● **Assigned task**
From the line with "This screenshot has width=532, height=394." to the last line of the material, both inclusive, transcribe every line exactly and nothing else.

● **Dataset excerpts**
++++++

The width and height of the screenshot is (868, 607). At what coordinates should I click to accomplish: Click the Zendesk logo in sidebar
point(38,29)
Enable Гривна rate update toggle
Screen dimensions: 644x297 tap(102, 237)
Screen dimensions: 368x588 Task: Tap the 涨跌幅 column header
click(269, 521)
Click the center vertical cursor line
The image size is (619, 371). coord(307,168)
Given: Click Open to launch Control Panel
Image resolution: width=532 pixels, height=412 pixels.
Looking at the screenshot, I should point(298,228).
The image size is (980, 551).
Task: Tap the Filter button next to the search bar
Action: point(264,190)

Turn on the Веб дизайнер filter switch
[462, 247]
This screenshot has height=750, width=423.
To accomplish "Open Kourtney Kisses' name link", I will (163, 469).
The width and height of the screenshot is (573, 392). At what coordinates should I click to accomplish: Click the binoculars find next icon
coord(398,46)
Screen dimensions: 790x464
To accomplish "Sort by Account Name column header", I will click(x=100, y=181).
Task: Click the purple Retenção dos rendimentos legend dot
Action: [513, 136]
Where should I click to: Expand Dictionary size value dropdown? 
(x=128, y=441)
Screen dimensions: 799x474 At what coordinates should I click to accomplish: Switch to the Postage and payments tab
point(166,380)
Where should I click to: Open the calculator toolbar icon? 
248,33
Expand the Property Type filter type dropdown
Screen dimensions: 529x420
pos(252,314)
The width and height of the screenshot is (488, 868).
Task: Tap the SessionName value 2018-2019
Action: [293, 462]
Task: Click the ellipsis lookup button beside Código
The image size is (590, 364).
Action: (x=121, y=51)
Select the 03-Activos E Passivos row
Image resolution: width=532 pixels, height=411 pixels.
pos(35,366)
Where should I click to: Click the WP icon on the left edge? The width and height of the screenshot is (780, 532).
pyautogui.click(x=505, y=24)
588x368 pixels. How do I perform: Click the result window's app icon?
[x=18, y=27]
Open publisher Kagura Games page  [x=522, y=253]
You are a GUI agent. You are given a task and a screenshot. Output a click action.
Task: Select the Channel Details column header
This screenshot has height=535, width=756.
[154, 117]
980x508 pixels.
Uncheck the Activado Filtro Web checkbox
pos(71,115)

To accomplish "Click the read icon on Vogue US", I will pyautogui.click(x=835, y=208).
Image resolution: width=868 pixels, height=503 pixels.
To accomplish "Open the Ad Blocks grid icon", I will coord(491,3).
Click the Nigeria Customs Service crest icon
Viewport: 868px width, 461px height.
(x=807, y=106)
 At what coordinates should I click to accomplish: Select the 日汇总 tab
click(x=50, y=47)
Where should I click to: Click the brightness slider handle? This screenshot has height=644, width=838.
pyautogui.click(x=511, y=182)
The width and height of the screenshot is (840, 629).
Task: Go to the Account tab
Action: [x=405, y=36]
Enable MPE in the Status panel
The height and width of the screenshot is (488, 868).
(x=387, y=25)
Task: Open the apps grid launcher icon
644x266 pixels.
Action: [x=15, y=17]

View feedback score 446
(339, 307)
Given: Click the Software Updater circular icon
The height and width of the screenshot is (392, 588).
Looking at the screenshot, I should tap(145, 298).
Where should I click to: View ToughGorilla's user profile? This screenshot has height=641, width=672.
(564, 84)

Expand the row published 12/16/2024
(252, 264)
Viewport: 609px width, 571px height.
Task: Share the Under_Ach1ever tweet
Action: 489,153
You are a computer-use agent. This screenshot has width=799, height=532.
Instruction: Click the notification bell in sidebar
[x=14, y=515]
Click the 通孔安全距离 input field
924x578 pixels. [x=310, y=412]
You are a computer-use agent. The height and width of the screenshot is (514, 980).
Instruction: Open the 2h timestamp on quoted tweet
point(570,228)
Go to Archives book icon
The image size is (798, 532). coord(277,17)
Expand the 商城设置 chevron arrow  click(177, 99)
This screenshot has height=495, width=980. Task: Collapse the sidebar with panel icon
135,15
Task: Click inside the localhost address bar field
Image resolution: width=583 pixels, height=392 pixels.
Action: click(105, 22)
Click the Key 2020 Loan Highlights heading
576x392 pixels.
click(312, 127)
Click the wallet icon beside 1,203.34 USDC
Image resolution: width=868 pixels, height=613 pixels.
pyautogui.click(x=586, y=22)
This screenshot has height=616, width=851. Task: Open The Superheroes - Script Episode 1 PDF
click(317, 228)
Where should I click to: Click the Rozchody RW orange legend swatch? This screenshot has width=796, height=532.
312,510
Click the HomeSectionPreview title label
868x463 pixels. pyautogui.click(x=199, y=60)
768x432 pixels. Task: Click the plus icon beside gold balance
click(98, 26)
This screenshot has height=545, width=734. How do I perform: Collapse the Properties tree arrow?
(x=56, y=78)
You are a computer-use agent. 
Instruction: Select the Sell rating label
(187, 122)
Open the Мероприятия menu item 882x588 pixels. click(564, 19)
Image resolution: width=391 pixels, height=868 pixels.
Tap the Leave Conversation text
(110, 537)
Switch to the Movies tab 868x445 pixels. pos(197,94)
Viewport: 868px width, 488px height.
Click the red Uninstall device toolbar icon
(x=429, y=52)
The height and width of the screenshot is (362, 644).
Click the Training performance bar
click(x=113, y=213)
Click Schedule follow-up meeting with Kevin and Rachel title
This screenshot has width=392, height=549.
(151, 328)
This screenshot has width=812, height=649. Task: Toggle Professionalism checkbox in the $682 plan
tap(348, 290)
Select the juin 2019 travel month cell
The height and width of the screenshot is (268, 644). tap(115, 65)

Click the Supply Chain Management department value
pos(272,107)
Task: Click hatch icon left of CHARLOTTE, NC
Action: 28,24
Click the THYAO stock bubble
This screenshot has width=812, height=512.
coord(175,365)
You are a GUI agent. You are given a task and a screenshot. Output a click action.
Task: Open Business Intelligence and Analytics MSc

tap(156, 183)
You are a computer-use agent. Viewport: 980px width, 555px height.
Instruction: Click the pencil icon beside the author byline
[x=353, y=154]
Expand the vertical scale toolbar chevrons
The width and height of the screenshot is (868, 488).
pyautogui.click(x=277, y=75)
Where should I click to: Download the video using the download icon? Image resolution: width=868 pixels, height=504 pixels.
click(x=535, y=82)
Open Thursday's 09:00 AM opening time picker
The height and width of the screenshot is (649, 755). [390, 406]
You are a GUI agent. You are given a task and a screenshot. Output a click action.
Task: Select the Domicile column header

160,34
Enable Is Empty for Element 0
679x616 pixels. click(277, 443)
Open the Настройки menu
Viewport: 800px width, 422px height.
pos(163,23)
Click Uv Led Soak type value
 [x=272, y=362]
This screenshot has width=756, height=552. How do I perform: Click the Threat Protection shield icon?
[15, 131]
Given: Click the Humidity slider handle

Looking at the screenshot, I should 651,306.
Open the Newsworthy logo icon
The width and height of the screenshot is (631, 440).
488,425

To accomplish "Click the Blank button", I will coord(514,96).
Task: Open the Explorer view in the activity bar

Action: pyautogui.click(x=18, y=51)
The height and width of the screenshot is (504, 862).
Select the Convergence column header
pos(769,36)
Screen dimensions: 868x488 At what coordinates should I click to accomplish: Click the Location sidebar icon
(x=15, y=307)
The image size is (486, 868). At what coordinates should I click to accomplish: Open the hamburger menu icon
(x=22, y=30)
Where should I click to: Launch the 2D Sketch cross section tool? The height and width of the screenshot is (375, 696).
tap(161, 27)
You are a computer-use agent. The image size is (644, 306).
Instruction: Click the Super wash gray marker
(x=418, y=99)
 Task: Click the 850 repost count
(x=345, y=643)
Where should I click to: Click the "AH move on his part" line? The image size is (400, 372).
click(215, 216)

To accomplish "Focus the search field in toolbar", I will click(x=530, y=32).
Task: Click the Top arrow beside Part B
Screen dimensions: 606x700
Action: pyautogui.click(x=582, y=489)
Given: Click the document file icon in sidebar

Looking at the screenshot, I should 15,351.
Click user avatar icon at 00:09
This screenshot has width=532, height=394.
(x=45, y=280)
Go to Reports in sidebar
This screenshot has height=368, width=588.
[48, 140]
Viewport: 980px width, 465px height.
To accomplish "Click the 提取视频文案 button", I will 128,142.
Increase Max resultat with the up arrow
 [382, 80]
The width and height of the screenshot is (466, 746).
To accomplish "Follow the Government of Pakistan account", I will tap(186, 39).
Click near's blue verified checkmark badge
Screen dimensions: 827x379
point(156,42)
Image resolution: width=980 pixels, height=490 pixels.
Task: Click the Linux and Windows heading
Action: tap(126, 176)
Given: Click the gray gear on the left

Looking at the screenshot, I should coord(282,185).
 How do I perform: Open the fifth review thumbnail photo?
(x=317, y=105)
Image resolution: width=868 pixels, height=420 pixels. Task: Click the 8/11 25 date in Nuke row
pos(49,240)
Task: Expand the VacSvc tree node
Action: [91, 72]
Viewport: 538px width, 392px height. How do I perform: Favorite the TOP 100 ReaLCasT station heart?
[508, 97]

++++++

● **Task output**
This screenshot has width=532, height=394.
(x=45, y=280)
Go to Reports in sidebar
This screenshot has height=368, width=588.
[48, 140]
Viewport: 980px width, 465px height.
To accomplish "Click the 提取视频文案 button", I will 128,142.
Increase Max resultat with the up arrow
 [382, 80]
The width and height of the screenshot is (466, 746).
To accomplish "Follow the Government of Pakistan account", I will tap(186, 39).
Click near's blue verified checkmark badge
Screen dimensions: 827x379
point(156,42)
Image resolution: width=980 pixels, height=490 pixels.
Task: Click the Linux and Windows heading
Action: tap(126, 176)
Given: Click the gray gear on the left

Looking at the screenshot, I should coord(282,185).
 How do I perform: Open the fifth review thumbnail photo?
(x=317, y=105)
Image resolution: width=868 pixels, height=420 pixels. Task: Click the 8/11 25 date in Nuke row
pos(49,240)
Task: Expand the VacSvc tree node
Action: [91, 72]
Viewport: 538px width, 392px height. How do I perform: Favorite the TOP 100 ReaLCasT station heart?
[508, 97]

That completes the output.